The U.S. Food and Drug Administration ( FDA ) has approved Zynlonta ( Loncastuximab tesirine-lpyl; Loncastuximab tesirine ) for the treatment of adult patients with relapsed or refractory ( r/r ) large B-cell lymphoma after two or more lines of systemic therapy, including diffuse large B-cell lymphoma ( DLBCL ) not otherwise specified ( NOS ), DLBCL arising from low grade lymphoma and high-grade B-cell lymphoma.

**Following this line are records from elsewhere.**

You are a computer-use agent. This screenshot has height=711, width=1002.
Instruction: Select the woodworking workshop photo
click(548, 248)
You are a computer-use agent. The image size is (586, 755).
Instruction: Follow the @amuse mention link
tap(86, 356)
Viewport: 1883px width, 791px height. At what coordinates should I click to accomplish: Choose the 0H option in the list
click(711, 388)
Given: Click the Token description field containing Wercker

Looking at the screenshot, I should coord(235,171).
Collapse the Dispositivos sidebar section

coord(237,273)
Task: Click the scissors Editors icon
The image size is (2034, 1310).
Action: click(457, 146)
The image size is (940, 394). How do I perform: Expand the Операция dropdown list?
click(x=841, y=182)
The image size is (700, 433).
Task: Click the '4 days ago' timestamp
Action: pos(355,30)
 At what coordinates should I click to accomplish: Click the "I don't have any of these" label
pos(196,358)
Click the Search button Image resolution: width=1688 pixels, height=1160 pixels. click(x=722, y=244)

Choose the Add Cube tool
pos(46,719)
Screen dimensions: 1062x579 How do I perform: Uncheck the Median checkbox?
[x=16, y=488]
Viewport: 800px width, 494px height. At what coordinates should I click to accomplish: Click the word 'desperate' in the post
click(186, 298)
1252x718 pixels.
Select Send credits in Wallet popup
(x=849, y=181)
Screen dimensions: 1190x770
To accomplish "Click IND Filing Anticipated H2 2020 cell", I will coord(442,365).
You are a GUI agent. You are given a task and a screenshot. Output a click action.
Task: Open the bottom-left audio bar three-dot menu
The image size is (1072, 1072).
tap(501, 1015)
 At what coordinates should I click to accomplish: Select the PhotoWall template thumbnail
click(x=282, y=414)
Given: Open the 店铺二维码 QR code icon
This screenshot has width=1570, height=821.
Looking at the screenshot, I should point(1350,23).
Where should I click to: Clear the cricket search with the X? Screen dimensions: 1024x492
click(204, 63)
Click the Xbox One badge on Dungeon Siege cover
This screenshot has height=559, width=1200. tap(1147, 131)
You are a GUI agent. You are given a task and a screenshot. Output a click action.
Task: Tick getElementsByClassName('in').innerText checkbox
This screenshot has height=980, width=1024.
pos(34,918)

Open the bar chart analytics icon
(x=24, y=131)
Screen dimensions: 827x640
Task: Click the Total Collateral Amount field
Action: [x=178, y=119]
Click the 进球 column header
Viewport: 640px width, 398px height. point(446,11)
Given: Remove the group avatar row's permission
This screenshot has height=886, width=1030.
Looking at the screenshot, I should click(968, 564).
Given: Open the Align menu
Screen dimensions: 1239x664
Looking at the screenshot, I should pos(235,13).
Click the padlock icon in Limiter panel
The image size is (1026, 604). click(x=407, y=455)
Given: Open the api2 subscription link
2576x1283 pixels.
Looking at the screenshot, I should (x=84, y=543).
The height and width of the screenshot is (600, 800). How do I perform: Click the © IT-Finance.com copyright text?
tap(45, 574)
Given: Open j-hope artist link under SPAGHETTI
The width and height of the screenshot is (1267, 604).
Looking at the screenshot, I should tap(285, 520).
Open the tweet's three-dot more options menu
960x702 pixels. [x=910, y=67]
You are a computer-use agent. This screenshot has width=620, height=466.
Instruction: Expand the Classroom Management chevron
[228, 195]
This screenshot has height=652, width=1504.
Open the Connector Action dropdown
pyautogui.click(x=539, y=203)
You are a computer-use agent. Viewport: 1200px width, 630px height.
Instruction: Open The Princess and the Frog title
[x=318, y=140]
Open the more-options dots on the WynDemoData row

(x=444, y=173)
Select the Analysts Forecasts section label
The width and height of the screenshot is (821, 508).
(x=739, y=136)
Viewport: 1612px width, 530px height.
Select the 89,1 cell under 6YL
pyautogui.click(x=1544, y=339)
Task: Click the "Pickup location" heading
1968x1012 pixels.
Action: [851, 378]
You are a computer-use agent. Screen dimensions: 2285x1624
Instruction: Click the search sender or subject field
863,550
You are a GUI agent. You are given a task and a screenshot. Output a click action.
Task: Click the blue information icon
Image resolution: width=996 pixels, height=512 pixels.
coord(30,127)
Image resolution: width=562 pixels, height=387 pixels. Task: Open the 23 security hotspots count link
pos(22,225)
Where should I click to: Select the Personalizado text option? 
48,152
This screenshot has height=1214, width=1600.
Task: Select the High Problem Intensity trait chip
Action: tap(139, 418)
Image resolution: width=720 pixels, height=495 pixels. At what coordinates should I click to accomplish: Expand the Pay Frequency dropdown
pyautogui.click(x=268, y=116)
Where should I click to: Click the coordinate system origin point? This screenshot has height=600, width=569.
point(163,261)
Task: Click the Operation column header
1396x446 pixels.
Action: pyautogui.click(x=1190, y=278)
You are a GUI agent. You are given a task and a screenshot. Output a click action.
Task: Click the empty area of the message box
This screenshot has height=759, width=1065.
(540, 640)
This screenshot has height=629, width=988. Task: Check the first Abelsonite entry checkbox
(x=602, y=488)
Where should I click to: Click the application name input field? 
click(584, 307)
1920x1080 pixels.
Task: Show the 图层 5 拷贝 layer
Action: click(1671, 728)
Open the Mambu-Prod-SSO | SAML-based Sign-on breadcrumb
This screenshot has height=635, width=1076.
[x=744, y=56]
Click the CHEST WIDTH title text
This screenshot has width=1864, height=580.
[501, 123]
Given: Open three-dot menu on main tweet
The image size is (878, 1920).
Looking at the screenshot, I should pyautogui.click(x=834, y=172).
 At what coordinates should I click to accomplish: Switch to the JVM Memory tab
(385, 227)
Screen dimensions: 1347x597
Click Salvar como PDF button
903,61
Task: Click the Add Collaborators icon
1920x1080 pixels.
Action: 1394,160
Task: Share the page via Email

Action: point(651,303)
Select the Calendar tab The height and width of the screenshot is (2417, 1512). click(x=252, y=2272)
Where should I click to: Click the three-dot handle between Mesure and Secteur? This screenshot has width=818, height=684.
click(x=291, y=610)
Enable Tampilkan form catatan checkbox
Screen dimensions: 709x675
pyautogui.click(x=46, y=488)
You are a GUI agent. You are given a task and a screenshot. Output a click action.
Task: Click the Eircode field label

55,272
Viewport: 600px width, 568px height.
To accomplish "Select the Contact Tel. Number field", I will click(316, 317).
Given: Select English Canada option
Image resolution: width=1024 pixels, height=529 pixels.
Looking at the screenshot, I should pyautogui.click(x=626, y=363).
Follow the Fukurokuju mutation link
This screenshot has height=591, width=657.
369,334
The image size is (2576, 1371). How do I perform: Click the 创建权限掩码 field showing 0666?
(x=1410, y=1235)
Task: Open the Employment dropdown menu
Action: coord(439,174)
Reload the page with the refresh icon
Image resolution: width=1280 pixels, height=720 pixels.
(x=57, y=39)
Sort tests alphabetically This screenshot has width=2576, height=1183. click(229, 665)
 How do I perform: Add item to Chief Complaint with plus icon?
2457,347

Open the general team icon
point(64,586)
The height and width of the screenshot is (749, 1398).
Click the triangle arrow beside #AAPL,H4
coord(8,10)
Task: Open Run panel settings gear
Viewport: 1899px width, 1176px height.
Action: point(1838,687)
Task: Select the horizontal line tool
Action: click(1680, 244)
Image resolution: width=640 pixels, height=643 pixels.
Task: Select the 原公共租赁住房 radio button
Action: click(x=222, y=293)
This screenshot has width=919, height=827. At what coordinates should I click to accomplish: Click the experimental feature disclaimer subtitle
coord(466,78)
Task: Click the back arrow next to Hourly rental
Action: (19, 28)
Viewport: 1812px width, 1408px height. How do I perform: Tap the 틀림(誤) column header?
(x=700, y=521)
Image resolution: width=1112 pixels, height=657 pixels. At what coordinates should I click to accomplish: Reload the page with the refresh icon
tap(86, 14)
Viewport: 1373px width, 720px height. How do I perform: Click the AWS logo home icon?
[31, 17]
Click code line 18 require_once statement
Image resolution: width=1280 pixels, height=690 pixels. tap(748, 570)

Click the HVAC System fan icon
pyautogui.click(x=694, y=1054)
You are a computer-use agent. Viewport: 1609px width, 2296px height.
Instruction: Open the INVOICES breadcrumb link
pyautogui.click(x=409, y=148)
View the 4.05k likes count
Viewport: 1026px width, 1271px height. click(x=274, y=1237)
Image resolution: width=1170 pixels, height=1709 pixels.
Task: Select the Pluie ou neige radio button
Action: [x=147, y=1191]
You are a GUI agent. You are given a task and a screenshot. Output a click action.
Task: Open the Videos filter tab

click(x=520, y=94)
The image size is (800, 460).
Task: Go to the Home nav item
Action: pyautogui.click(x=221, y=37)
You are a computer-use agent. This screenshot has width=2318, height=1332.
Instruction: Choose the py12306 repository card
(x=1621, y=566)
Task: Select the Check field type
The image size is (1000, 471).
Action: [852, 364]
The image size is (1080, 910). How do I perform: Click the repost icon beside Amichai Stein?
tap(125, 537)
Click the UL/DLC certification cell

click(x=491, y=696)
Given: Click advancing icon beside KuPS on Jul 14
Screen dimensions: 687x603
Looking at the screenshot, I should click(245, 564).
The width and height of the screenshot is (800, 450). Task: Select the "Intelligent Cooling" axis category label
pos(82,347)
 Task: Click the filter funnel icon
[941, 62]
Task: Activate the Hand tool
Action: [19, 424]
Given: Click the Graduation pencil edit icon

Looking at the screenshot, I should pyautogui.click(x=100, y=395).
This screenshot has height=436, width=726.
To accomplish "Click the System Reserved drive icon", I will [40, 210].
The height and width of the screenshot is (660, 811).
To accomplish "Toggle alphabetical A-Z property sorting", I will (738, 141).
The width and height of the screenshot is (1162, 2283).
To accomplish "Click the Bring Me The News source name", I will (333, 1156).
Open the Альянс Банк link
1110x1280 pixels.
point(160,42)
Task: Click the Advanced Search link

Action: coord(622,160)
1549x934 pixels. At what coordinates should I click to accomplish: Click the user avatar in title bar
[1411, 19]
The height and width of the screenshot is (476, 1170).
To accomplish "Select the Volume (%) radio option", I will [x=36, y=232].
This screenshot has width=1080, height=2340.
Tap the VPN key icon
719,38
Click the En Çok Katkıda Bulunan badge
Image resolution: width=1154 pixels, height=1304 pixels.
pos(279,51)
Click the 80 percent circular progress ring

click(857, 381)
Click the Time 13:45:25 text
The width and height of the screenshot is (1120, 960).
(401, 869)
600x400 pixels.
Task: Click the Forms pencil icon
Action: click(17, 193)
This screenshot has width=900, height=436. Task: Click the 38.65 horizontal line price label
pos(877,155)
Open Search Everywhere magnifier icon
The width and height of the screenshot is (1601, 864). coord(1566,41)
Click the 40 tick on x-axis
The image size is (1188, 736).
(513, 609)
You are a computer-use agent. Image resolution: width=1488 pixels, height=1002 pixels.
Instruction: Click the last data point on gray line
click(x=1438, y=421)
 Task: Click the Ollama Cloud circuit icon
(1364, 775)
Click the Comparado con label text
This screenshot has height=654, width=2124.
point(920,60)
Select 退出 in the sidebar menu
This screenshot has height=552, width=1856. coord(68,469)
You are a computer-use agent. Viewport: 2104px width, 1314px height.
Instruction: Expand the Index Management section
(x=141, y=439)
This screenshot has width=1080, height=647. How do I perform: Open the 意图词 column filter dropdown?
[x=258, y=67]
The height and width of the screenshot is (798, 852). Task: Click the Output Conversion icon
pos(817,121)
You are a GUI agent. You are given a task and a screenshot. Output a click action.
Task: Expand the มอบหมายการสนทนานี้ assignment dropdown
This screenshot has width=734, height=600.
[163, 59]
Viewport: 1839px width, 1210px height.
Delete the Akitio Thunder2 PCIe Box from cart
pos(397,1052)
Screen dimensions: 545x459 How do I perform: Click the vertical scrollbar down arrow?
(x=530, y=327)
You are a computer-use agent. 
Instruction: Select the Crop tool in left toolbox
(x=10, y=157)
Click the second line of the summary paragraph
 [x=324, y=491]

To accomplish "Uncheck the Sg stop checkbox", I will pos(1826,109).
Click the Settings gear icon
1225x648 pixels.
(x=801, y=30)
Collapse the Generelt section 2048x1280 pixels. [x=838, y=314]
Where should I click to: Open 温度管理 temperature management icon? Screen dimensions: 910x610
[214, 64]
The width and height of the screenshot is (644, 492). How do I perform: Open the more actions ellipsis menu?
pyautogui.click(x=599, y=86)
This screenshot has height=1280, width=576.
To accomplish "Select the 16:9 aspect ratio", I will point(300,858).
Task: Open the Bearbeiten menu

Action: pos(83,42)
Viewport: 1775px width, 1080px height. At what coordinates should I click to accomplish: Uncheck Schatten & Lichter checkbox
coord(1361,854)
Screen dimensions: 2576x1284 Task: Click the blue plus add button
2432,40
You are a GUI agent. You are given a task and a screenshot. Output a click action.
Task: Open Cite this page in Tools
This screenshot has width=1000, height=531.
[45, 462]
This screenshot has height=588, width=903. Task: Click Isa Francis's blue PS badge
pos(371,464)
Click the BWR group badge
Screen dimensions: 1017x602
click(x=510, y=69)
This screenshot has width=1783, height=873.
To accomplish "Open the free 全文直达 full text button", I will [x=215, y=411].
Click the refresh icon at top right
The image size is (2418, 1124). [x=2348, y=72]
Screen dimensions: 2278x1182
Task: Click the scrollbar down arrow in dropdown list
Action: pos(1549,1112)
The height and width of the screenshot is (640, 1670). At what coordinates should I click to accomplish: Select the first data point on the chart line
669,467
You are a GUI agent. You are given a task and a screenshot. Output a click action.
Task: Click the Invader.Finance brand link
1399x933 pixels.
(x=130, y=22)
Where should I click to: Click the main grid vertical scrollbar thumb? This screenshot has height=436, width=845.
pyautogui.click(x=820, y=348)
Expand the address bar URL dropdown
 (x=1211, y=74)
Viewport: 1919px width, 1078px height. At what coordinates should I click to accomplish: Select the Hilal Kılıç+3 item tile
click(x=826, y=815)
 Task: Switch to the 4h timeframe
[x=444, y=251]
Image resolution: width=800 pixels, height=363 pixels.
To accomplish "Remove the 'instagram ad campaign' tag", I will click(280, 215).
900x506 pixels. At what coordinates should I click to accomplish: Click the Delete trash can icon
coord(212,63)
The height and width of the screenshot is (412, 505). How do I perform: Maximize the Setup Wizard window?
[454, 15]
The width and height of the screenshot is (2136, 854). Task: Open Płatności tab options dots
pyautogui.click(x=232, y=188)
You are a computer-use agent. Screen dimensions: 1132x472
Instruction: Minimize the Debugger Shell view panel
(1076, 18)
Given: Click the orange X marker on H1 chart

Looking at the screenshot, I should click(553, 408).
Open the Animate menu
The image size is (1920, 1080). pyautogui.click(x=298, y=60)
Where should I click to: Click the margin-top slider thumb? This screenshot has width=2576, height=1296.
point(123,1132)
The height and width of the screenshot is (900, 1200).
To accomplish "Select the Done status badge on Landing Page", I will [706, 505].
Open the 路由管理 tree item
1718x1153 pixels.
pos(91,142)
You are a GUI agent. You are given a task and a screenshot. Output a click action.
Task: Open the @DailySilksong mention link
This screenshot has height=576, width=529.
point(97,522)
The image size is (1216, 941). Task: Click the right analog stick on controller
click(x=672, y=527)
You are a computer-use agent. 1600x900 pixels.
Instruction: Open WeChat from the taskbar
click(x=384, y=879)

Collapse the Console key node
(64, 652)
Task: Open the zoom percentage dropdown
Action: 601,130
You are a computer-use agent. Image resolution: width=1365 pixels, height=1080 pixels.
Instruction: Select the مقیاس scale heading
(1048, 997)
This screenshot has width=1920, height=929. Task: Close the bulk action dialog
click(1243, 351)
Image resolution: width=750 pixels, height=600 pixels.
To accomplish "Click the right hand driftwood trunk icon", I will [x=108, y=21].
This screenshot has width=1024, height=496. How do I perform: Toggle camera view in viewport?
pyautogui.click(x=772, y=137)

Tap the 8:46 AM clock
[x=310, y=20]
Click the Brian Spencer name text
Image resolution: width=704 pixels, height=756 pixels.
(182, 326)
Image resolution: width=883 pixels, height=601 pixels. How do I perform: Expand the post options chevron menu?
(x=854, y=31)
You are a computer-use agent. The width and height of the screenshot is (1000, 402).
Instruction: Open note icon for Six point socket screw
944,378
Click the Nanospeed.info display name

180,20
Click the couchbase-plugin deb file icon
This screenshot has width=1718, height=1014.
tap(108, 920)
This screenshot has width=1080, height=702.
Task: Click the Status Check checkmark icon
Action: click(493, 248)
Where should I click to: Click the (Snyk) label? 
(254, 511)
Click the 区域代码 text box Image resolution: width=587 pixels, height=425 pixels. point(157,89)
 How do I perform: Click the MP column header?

Loncastuximab tesirine, a CD19-targeted antibody drug conjugate ( ADC ), has been granted accelerated approval by the FDA based on overall response rate.
Continued approval for this indication may be contingent upon verification and description of clinical benefit in a confirmatory trial.
The FDA approval was based on data from LOTIS-2, a large ( n=145 ) phase 2 multinational, single-arm clinical trial of Loncastuximab tesirine for the treatment of adult patients with r/r DLBCL following two or more prior lines of systemic therapy.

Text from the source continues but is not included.